WARNING: JSON property is missing: 'x'

You can change this code to get the R"(...)" from argv, and then implement a function outside the library to check the output strem lines whether it contains an error or warning regarding your structure menber (you can have range errors for int types for example, but you only can have warnings for strings).

(As this code is dependent on the c++ structures, which needs to be built, this might not be what you want.)


If you want to have your implementation "structure independent", and have a prebuilt app for your arbitrary json strings and keys, then you need to use a more basic parser. In our case this is the ZaxJsonTopTokenizer. You can have for example an application whith this content in the main.cpp:

#include <iostream>
#include <string.h>
#include <string>
#include <stdio.h>
#include <stdlib.h>
#include <map>
#include <vector>
#include "ZaxJsonParser.h"
using namespace std;

int main(int argc, char **argv)
{
    if (argc == 3)
    {
        const char* json_string = argv[1];
        const char* a_member_to_check = argv[2];
        bool success = false;
        ZaxJsonTopTokenizer* parsed_json = new ZaxJsonTopTokenizer(json_string, false, &success);
        if (!success)
            cout << "ERROR: error parsing JSON: '" << json_string << endl;
        else
        {
            auto it = parsed_json->m_values.find(a_member_to_check);
            if (it != parsed_json->m_values.end())
                cout << "member '" << a_member_to_check << "' found. its value is: " << it->second << endl;
            else
                cout << "member '" << a_member_to_check << "' not found." << endl;
        }
        delete parsed_json;
    }
    else
        cout << "wrong number of arguments. Must be 2." << endl;
    return 0;
}

You can compile this main.cpp if you have the ZaxJsonParser.h and ZaxJsonParser.cpp in the same folder with just issuing: g++ main.cpp ZaxJsonParser.cpp -o example by running it like: ./example '{"some_int":7,"name":"new name"}' some_int you will get the output: member 'some_int' found. its value is: 7

and by running it like: ./example '{"some_int":7,"name":"new name"}' something you will get the output: member 'something' not found.

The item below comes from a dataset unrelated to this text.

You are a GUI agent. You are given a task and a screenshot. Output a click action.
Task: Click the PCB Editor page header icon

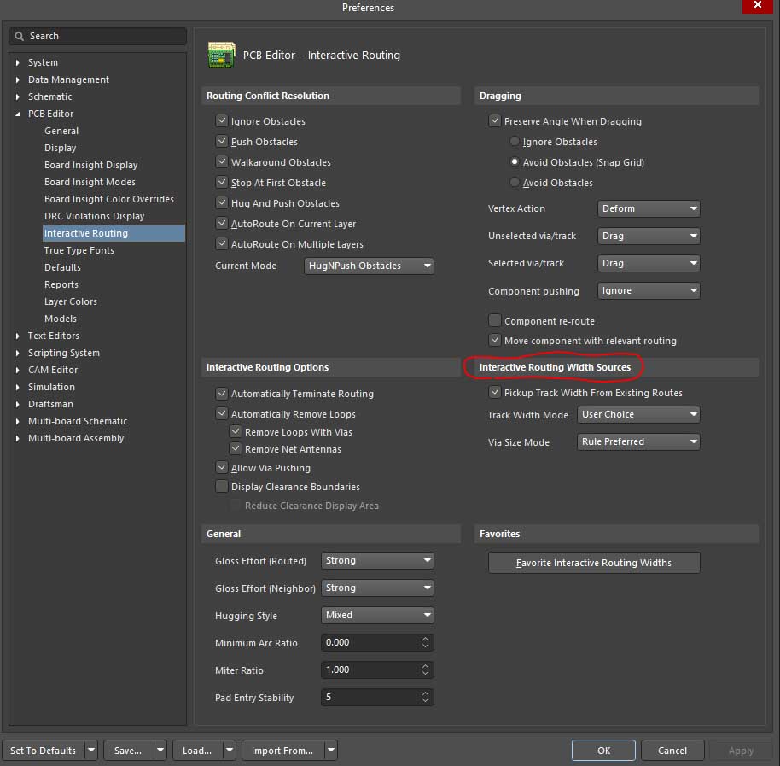click(222, 55)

However, the parser might not be complient with some standards. If you want to comply standards, I would advise to use another parser. This parser is meant to try to do its best to map some json to a c++ structure, and therefore I made some decisions. For eample a string like "7" will also be successfully parsed into an int. I mean: ./example '{"some_int":"7","name":"new name"}' some_int will also produce: member 'some_int' found. its value is: 7 without dropping an error or warning.

Br: Tamas

sateeshmamidala5 commented 10 months ago

I agree its a templet. But what I am thinking instead of creating new one existing only I want to reuse it in environment. I will just include header files.

tamask1s commented 10 months ago

You just need to add the ZaxJsonParser.h and ZaxJsonParser.cpp files to your project / build system. The above example can be built with gcc like g++ main.cpp ZaxJsonParser.cpp -o example Of course you might have a bigger build system, and you need to add the include path as well.